Document:
_____
All that Remains: Tracing Barbour's Transport Jacket

Presenting work for Barbour & SEVEN STORE, accompanied by a write-up on my experience in the Barbour archive

“In South Shields, the winters are long and cold, the summers are short and cool, and it’s windy and cloudy year-round. To most, the northern coastal town lacks any real meteorological appeal, but it was these miserable conditions that led John Barbour to South Shields back in 1894 — not because he enjoyed cold weather, dark evenings and perpetual rain, but because he saw an opportunity to make & sell his jackets to protect the local sailors and mariners from the worst of the British weather. Since that fateful day over 130 years ago, Barbour has left an indelible mark on South Shields — a brand woven into the town’s identity and pride.

Personally, I also feel proud of Barbour, despite growing up 272 miles from South Shields. I was born and spent the first 18 years of my life in rural Herefordshire — a place where people sound like pirates, drink like them too, and wear Barbour jackets as if their lives depend on it. Because once upon a time, they did. Both my grandparents had long Barbour jackets living by their back door — nestled amongst chunky wool knitwear and mud-caked boots. These garments were the workhorses they used to stay dry while renovating their farm, until one day, many years ago, they were quietly retired to collect cobwebs.

I would’ve been 16 when I first noticed the coats. After spending an increasing amount of time on eBay, I began to learn that Barbour products had something of a resale value — even if more spiders than humans had worn them in recent years. So, with my Grandad’s blessing, I dusted off the cobwebs and did what any skint teenager would do: I sold his jacket for £33. At the time, I was buzzing. Now I realise I sold a piece of my family history for peanuts. Since that day (August 17th, 2019, as per my eBay receipt), I’ve subconsciously kept Barbour at arm’s length — maybe because I moved to Liverpool shortly after, or more likely because of the guilt I felt from selling a family heirloom.

So, when SEVENSTORE asked me to join them on a tour of the Barbour archive room in South Shields, a load of childhood memories came flooding back. And it was those memories that made it very easy to say yes. When we arrived in South Shields, it was bright and sunny. The staff quickly assured us this was an anomaly, and once we stepped into the archive room, that became even more apparent. Heavily used wax jackets — showing the scars and bruises dished out by the weather — hung from a series of rails. Walking into that room was visceral. Every crease, frayed seam and patched elbow held clues of a life once lived.
_____
Source material:
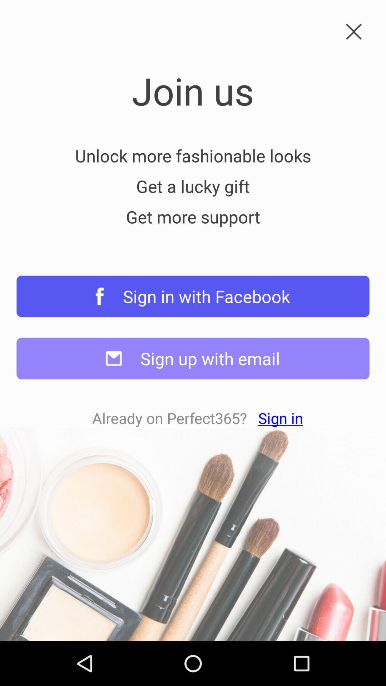 This screenshot has height=686, width=386. Describe the element at coordinates (198, 418) in the screenshot. I see `the already on perfect365` at that location.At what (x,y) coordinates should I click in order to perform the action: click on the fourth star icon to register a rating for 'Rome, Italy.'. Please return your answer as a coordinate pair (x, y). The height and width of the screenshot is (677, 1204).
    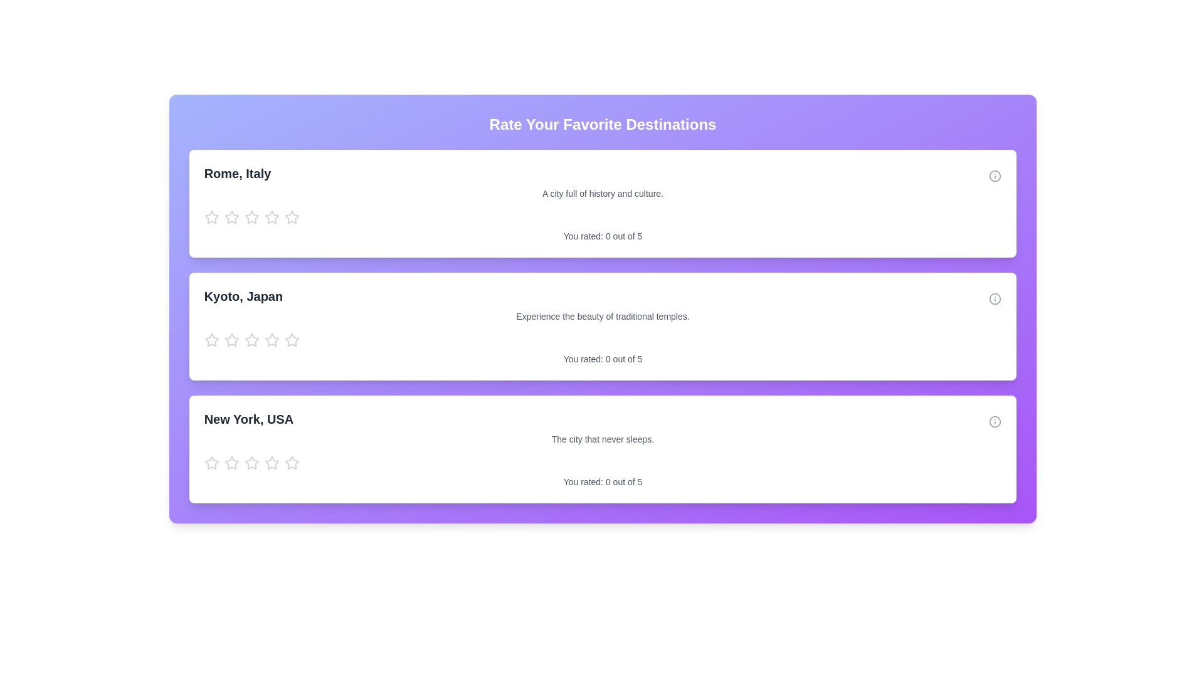
    Looking at the image, I should click on (291, 216).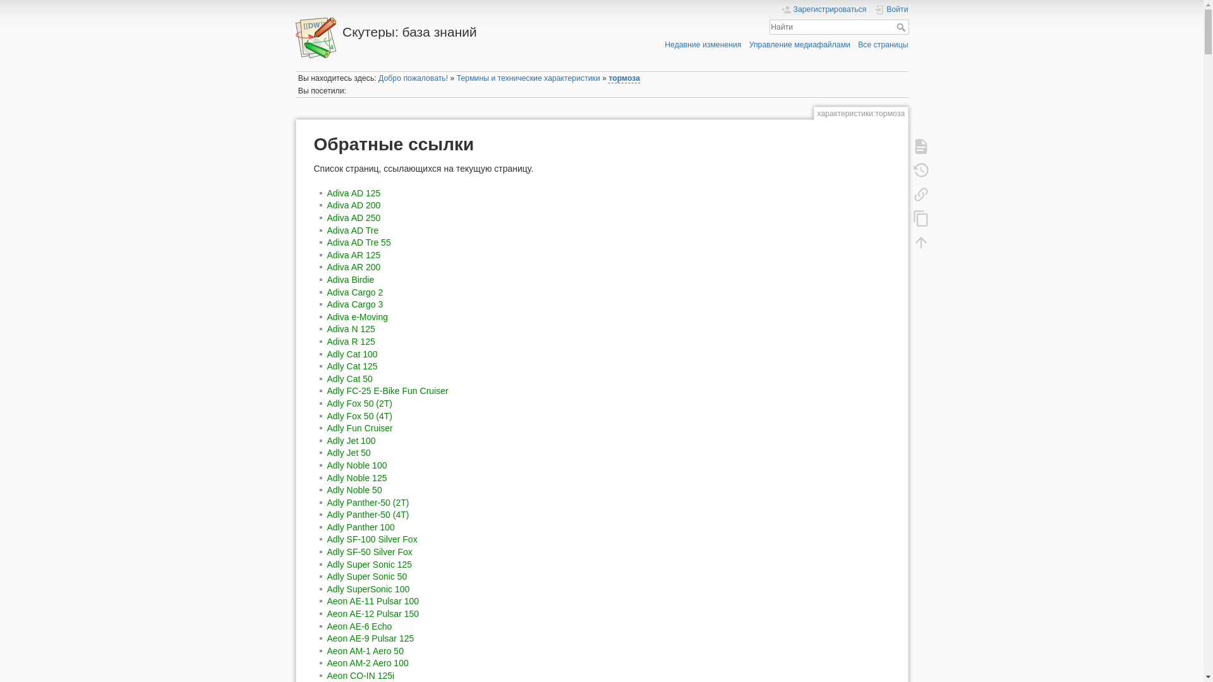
_____
Tasks to complete:
a – In the Barbour essay, how much did the writer get for selling the grandfather's jacket on eBay?
b – Recast the paragraph of the Barbour essay that begins "Personally, I also feel proud of Barbour" as a short bulleted list, keeping its main facts.
c – Write the next part of the Barbour essay, picking up right after its final sentence.
The listing is not needed for this work.

Answers to the exercises:
a – £33.

b –
- The writer feels proud of Barbour despite growing up 272 miles from South Shields.
- The writer was born in rural Herefordshire and spent the first 18 years there.
- People there sound like pirates, drink like them, and wear Barbour jackets as if their lives depend on it, as they once did.
- Both of the writer's grandparents kept long Barbour jackets by their back door, among chunky wool knitwear and mud-caked boots.
- They wore the jackets to stay dry while renovating their farm, until the jackets were retired many years ago to collect cobwebs.

c –
My grandparents had worn their Barbour jackets like a second skin. And it was obvious the previous owners of the jackets in front of me had too. A cabinet in the corner of the room displays everything the repair team has found left in garment pockets, ranging from matches and lip balm to playing cards and lighters. I’ve always thought that a forensic analysis of someone’s favourite piece of outerwear could tell you almost everything about their lifestyle, and this cabinet proved that in the case of a Barbour, the investigation doesn’t have to be all that forensic.”

“Before I had a chance to go full True Detective, the man I was there to meet walked in. A man called Gary, dressed in a plain T-shirt and simple trousers. In personality, appearance and accent, everything about Gary was measured. But this elusive figure is one of the masterminds behind every great Barbour product of the last 25 years, including the Transport Jacket.

I don’t ride horses, and I've never gone on a fishing boat, but I ride a bicycle almost every day. And for that reason, Barbour’s answer to cycling wear, the Transport Jacket, has always captivated me more than any other garment the brand produces.

I sat down with Gary to discuss his years at Barbour, and naturally, our conversation drifted toward the Transport Jacket. He explained how he’d come into ownership of an early Muddy Fox mountain bike and quickly found riding in a Bedale Jacket to be wholly impractical. The lengthy cut meant the back of the jacket acted like a canvas, slowly showcasing all the grit, grime and mud a typical bike ride would kick up. To solve the issue, Gary cropped the Bedale and added a skirting to the waist and sleeves to help insulate the wearer from further debris while riding. His solution was incredibly simple, but entirely effective. Since then, the design of the Transport Jacket has hardly changed.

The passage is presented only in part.